Plasma cell hyperplasia of CNS is a rare inflammatory lesion of unknown etiology which can clinically mimic a neoplasm1. Histologically, it is composed of a variable inflammatory and mesenchymal cellular mixture including plasma cells, histiocytes, lymphocytes and spindle cells. Therefore, depending on the predominant cellular components, many synonyms for this disease have been described. It is also known as Inflammatory myofibroblastic tumor, inflammatory pseudotumor, xanthogranuloma and fibrous histiocytoma.2 It is frequently reported in lung but other organs like CNS, liver, spleen, stomach, thyroid, kidney, bladder and orbits can be involved6 .Majority of patients are under the age of 40 years and present with clinical features of mass lesion like headache, weakness, seizures, gait disturbances or visual deficits.7, 8 Imaging shows involvement of brain, pachymeninges, orbits and nerves with diffuse sheet like pachymeningeal enhancement with or without underlying parenchymal involvement. Differential diagnosis on imaging is with aggressive meningioma, metastasis, lymphoma, tuberculosis, sarcoidosis, infiltrating neoplasms, xanthogranuloma 5, 8, 9, 10 and encephalitis with the closest differential being an aggressive meningioma because of its many overlapping features.

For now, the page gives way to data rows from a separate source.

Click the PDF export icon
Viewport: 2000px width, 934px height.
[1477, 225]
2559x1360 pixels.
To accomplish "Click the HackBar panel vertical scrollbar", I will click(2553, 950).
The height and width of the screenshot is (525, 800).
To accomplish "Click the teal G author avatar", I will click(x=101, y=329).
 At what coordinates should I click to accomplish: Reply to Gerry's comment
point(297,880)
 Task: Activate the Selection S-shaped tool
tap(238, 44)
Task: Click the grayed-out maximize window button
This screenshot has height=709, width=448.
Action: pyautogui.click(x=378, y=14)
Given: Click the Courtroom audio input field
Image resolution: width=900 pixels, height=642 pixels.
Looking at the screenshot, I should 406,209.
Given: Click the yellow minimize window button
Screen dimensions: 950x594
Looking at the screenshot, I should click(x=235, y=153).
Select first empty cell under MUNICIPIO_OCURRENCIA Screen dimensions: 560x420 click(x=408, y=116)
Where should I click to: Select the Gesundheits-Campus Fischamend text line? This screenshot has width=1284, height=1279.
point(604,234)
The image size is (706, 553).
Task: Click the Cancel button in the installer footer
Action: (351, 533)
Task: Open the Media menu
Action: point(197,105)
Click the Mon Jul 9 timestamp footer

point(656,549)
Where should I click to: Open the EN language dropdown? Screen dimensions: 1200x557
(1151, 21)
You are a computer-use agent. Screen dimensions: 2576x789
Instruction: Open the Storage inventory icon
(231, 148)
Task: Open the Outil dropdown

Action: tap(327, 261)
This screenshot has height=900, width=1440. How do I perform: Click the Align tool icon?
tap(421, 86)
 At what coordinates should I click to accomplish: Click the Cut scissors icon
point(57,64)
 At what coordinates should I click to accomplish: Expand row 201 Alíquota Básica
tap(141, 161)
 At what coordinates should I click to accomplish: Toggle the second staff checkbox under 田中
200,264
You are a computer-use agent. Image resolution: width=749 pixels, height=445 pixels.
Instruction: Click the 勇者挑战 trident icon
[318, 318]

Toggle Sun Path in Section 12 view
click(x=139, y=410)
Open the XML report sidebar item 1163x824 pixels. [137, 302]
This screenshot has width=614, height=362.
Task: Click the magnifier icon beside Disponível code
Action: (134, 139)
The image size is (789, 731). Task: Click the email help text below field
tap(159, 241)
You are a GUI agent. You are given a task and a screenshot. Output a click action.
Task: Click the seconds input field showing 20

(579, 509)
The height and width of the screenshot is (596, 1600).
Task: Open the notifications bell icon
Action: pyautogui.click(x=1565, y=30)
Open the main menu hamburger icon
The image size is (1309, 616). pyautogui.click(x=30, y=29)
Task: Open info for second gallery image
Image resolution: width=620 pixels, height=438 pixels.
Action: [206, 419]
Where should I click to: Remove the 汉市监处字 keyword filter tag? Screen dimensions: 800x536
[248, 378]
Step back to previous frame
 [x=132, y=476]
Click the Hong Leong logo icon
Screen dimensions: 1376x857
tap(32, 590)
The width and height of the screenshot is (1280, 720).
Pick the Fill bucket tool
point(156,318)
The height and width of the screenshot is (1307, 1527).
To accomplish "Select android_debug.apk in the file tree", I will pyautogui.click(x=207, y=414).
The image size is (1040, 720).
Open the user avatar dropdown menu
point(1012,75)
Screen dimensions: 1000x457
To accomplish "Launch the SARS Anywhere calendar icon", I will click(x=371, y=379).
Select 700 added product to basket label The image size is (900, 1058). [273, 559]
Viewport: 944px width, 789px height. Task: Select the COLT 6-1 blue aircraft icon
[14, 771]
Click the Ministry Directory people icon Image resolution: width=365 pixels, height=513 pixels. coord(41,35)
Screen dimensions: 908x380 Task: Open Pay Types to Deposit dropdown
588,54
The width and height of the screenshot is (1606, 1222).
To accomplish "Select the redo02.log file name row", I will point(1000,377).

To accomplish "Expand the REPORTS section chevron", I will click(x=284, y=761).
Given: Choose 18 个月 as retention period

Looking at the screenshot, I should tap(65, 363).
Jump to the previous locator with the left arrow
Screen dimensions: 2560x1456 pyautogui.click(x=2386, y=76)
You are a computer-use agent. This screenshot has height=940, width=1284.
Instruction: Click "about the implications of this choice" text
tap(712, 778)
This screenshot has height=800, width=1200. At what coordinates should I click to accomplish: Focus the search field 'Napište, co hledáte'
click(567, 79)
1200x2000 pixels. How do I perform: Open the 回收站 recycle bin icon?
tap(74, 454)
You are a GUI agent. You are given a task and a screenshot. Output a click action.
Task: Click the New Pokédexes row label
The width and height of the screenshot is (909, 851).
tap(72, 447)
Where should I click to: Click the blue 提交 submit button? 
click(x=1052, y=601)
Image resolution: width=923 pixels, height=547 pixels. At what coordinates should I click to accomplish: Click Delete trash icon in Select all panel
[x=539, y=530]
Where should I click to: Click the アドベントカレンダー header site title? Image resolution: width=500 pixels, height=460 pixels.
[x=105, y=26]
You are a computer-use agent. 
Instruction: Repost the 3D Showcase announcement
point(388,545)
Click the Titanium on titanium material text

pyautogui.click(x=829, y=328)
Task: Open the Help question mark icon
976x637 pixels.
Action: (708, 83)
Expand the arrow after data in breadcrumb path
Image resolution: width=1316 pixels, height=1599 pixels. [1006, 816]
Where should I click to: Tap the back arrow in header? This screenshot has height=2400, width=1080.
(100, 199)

Thus, PCH can be difficult to diagnose only on the basis of imaging alone but may be considered as a diagnostic possibility if there is contiguous sheet like involvement of brain and pachymeninges in a young patient. Although imaging features can help, final diagnosis is by typical histopathological features. Histologically, it is characterised by dense lymphoplasamacytic infilterate involving brain and pachymeninges with scattered neutrophils.
Treatment is by surgical excision, steroids, radiation, antiepileptics and chemotherapy if needed. Long term follow up is required to detect recurrence.8
PCH is a rare and uncommonly diagnosed lesion. It has overlapping imaging features with various etiologies and may be kept as a diagnostic possibility on imaging in young patients with contiguous parencymal and pachymeningeal involvement since it has therapeutic implications.